Ameriprise has denied those claims. In a court filing, its lawyers said the “theory that Mr. Truscott ‘coerced’ the fiduciaries is not even implicated — much less supported — by the few sentences of handwritten notes at issues.”

The development is the latest turn in a long-running class-action lawsuit, first filed in 2011, that financial services lawyers are closely watching because of Ameriprise’s unique position both as a product manufacturer and plan sponsor.

And the lawsuit — Krueger et al v. Ameriprise Financial Inc. et al, in the U.S. District Court in Minneapolis — is among several that challenge, in one way or another, the fees charged by asset management firms as being exhorbitant.

In this case, a group of employees who were enrolled in Ameriprise’s defined-contribution retirement plan said the firm breached its fiduciary duty under the Employee Retirement Income Security Act of 1974 by offering proprietary fund options that paid fees to Ameriprise and its subsidiaries as well as offering more expensive share classes than necessary of RiverSource funds, a predecessor to Columbia. The plaintiffs claimed $20 million in losses.

“We have a strong 401(k) plan and have long maintained that the suit is without merit,” said Paul W. Johnson, a spokesman for Minneapolis-based Ameriprise, who declined to comment on the ruling.

After initially resisting requests for access to Mr. Truscott’s papers and electronic records, Ameriprise handed over more than 1,400 copies of those documents.

But during a May 28 deposition, Mr. Truscott revealed that — unbeknownst to his firm’s lawyers or the litigants — that he had journals containing notes from business meetings that were stored apart from other papers that had already been reviewed, according to Ms. Mayeron.

Separately, Patrick T. Olk, a relationship manager for Columbia, also “identified” previously unreported “collection of handwritten notes,” which were handed over by Ameriprise last month, Ms. Mayeron said.

Ameriprise also turned over three pages from Mr. Truscott’s previously unreported notebooks last month. Now the court has asked them to deliver the entire notebook.

The judge’s ruling Monday also allows depositions of Mr. Truscott and Mr. Olk to be reopened in light of the new evidence.

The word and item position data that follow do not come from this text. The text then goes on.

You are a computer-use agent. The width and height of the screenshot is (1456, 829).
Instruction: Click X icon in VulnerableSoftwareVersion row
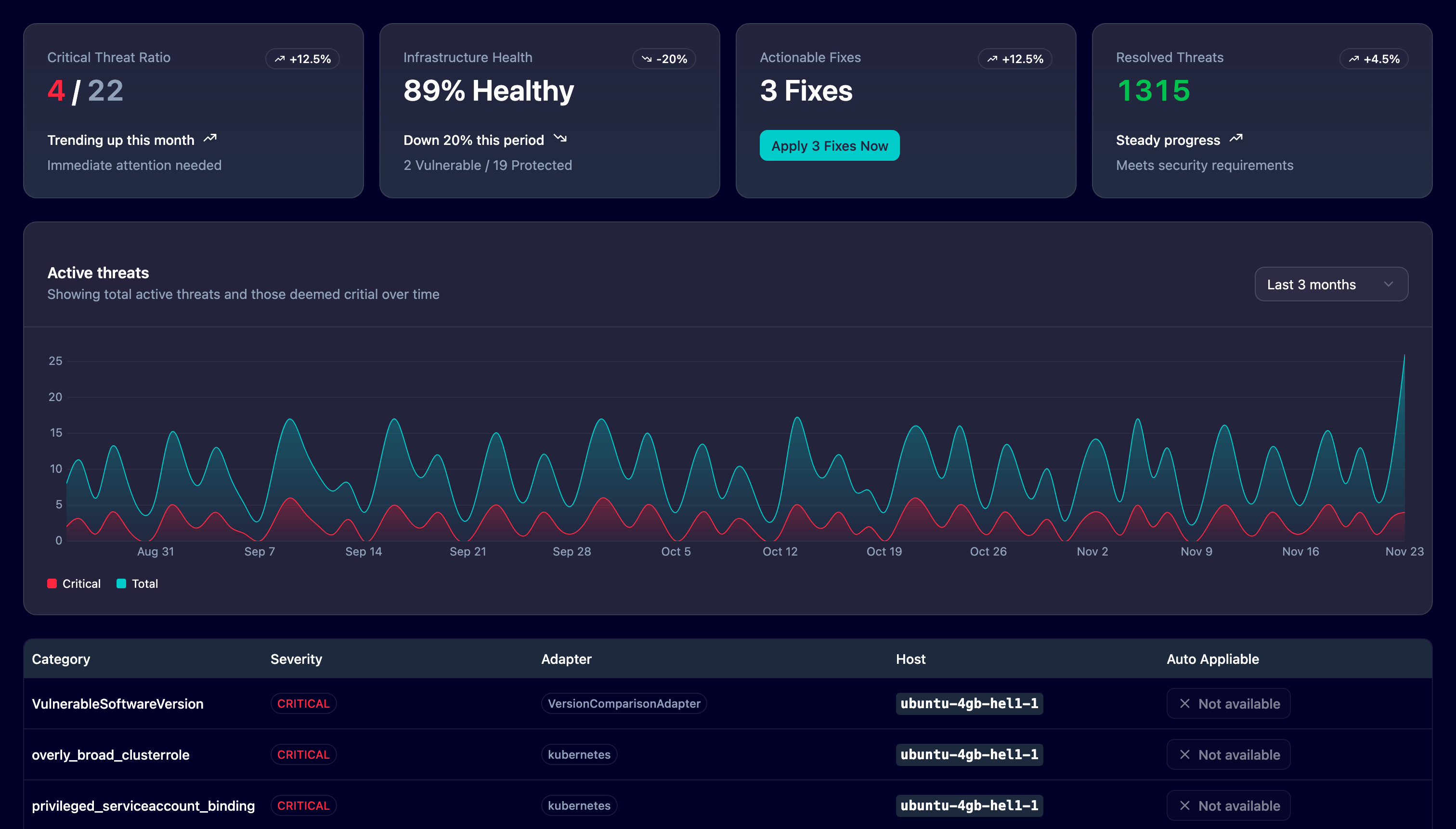coord(1184,703)
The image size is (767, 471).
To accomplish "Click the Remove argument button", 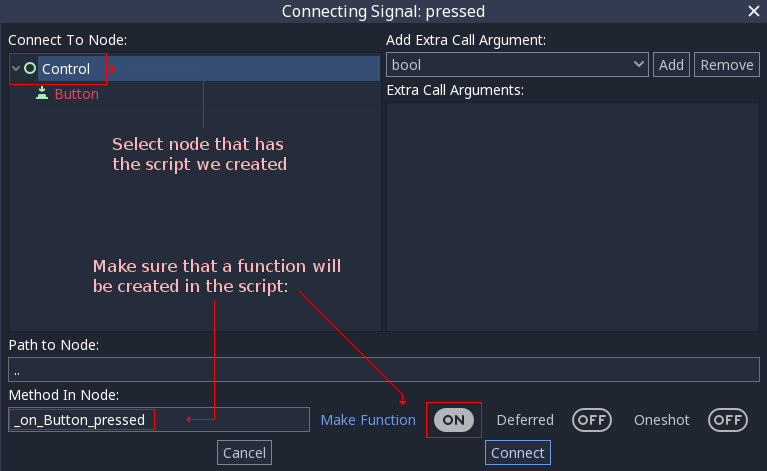I will [x=726, y=65].
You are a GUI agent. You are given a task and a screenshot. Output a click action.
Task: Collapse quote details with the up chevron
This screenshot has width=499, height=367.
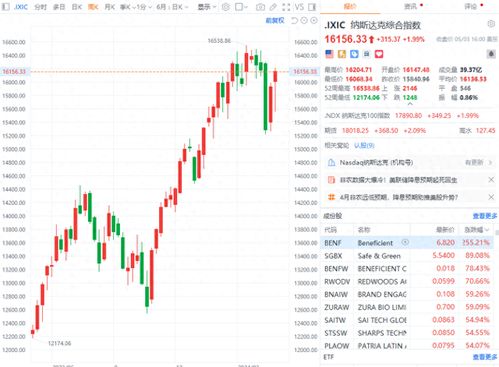click(x=410, y=104)
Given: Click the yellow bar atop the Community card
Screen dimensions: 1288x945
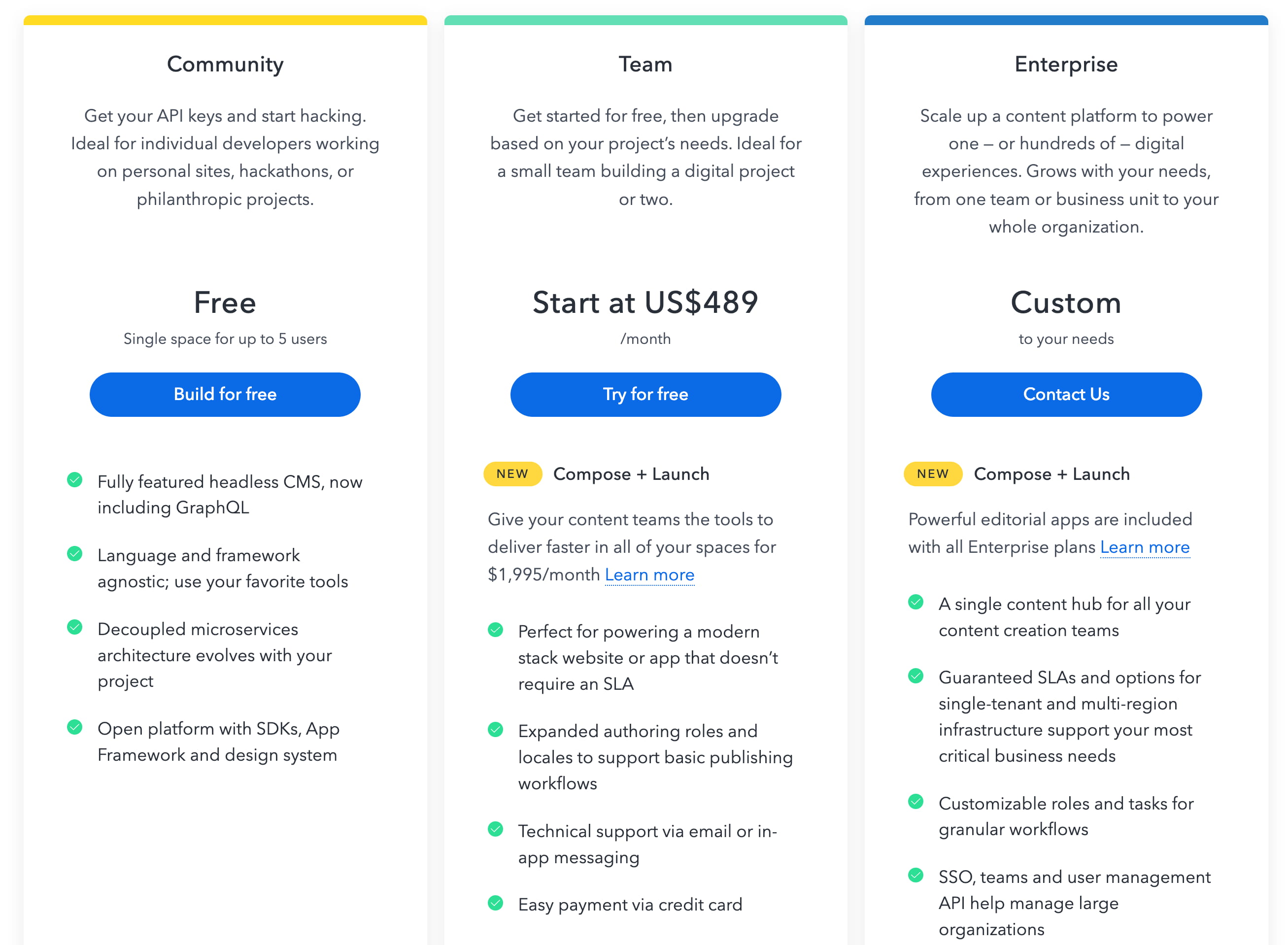Looking at the screenshot, I should pos(225,20).
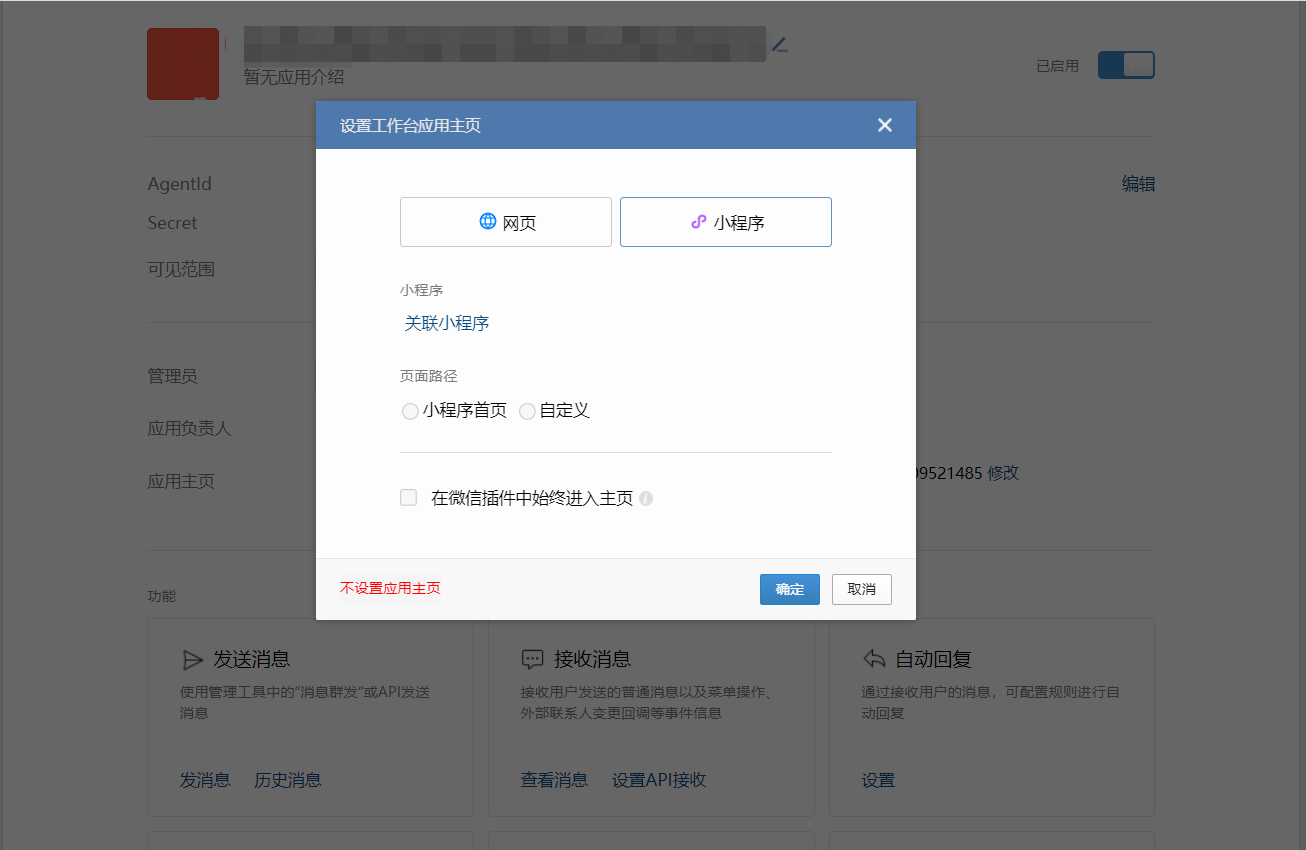Image resolution: width=1306 pixels, height=850 pixels.
Task: Switch to the 小程序 tab
Action: (725, 221)
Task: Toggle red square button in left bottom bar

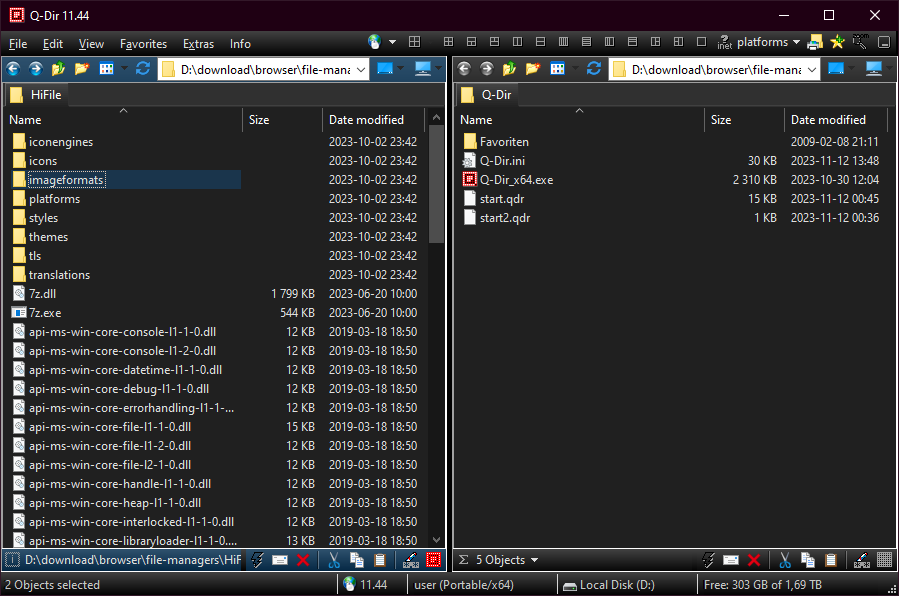Action: point(434,560)
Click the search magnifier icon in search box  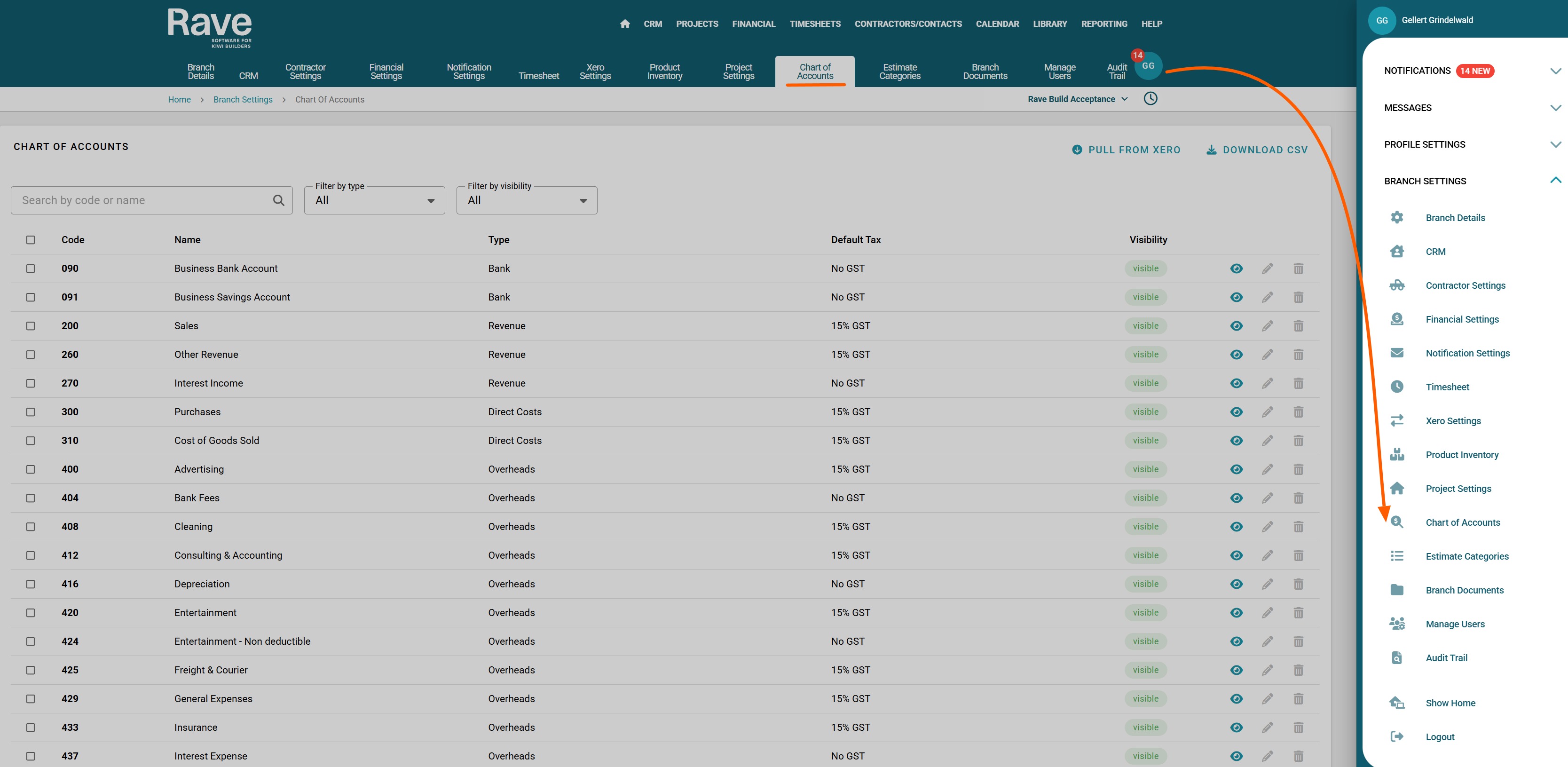[x=279, y=200]
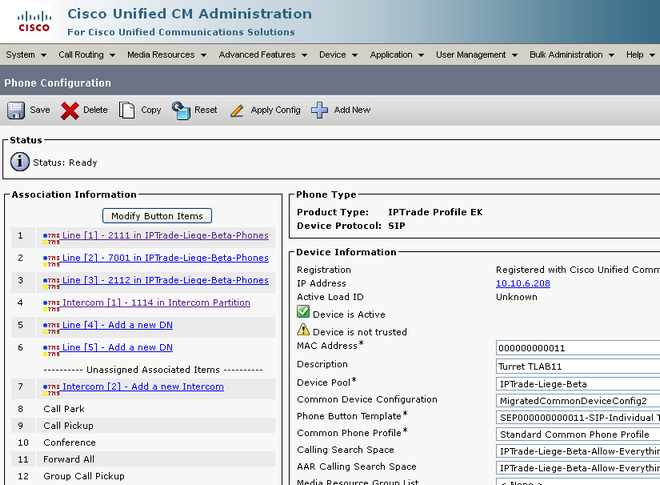660x485 pixels.
Task: Click the warning triangle by Device is not trusted
Action: click(303, 330)

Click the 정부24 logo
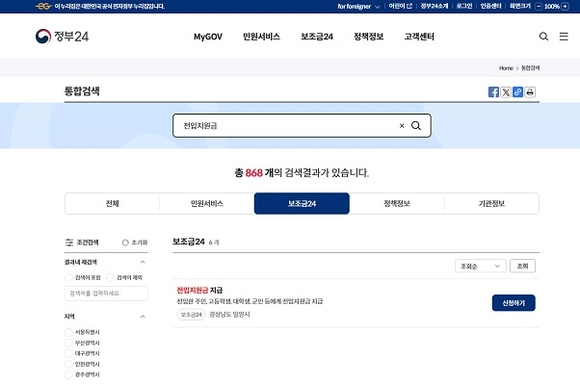pyautogui.click(x=62, y=36)
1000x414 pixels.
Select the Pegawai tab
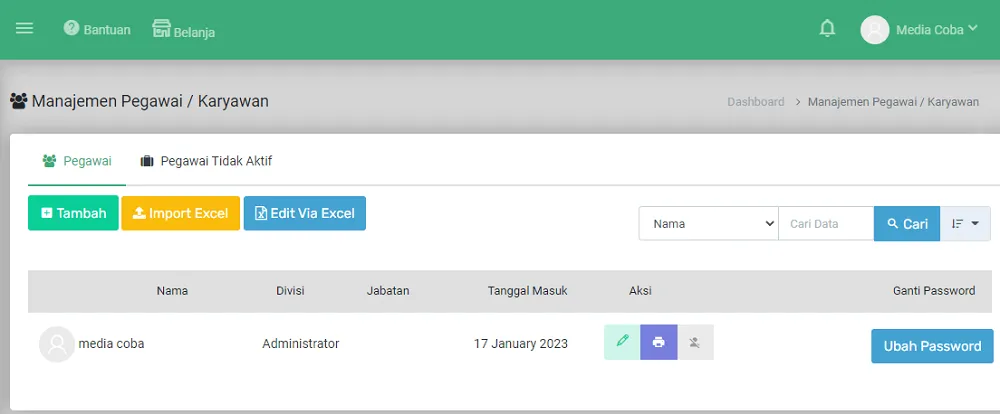coord(77,161)
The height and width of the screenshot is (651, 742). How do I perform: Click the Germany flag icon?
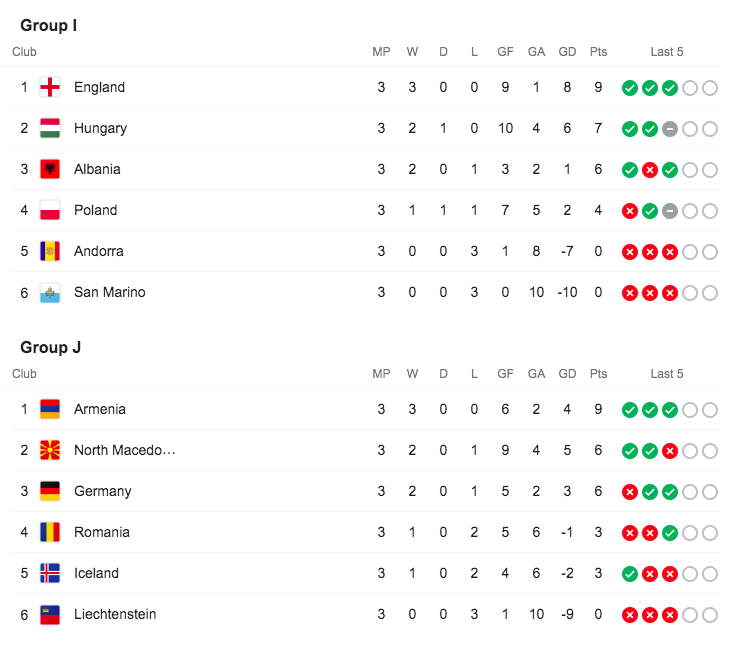(50, 491)
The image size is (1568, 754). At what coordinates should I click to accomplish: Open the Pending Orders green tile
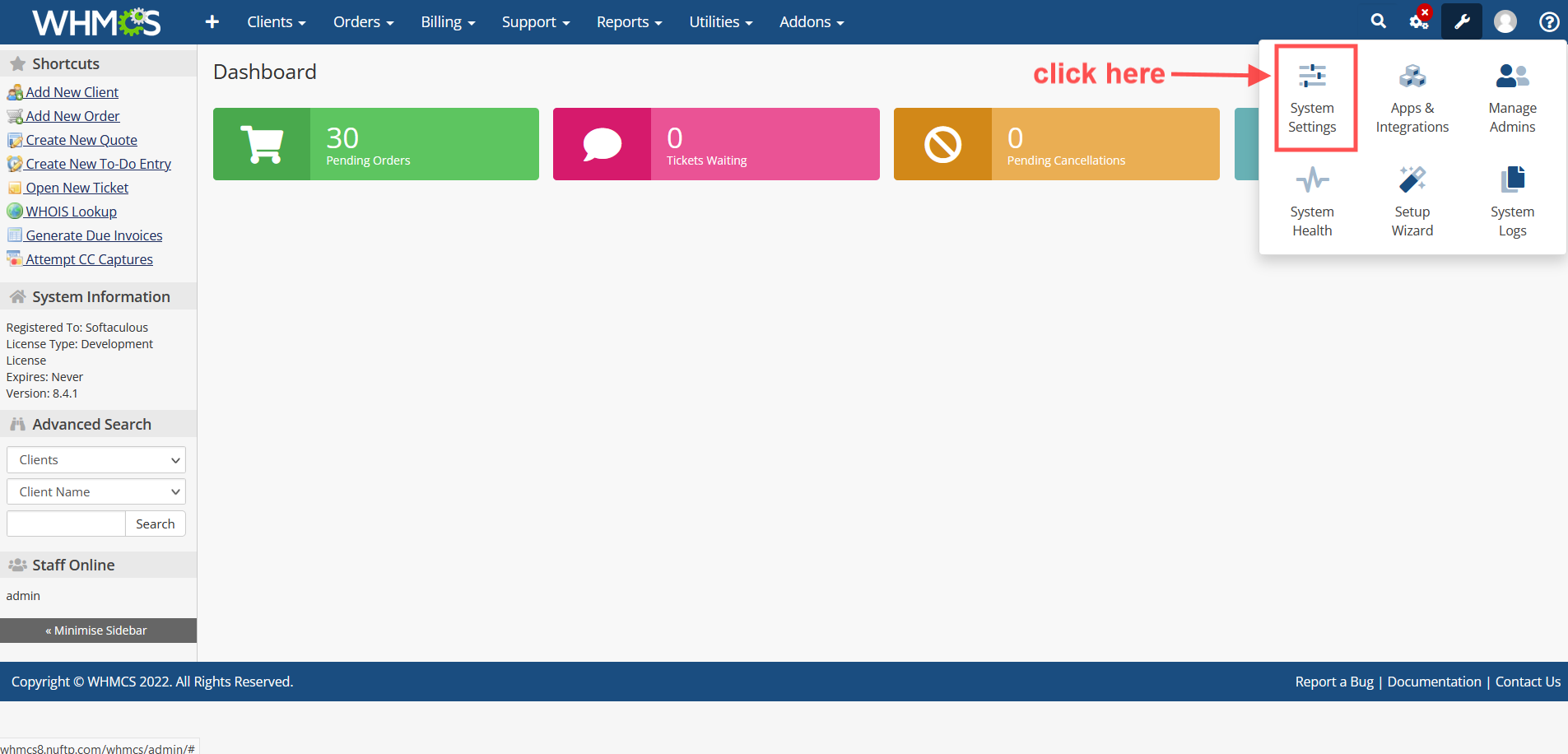[x=375, y=144]
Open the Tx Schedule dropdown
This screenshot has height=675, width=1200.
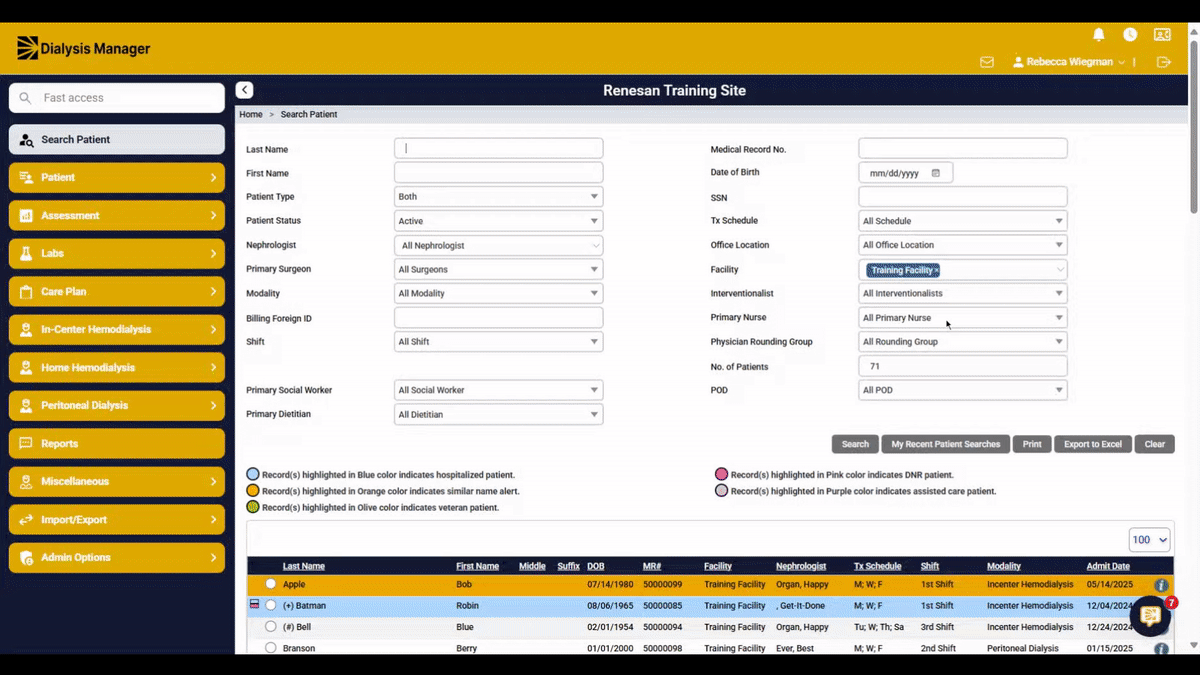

But the ruling stopped short of making a finding requested by the former employees’ lawyers that the evidence demonstrates Mr. Truscott’s coercion of plan fiduciaries. The judge said doing so “would essentially establish one of the most hotly contested issues in this case — whether Ameriprise was acting to benefit itself rather than the beneficiaries of the 401(k) plan.”

“The court finds that while Ameriprise’s conduct was sloppy and negligent, there are no facts before this court to suggest that it was willful, in bad faith or deliberate,” Ms. Mayeron wrote.

Heather Lea, a St. Louis-based lawyer with the firm Schlichter Bogard & Denton representing the former employees, did not respond to a phone call requesting comment.

Ameriprise’s money management unit, with more than $350 billion in assets, is the product of a merger between RiverSource Investments and Columbia Management Group, whose fund management capabilities Ameriprise purchased from Bank of America Corp. in 2010.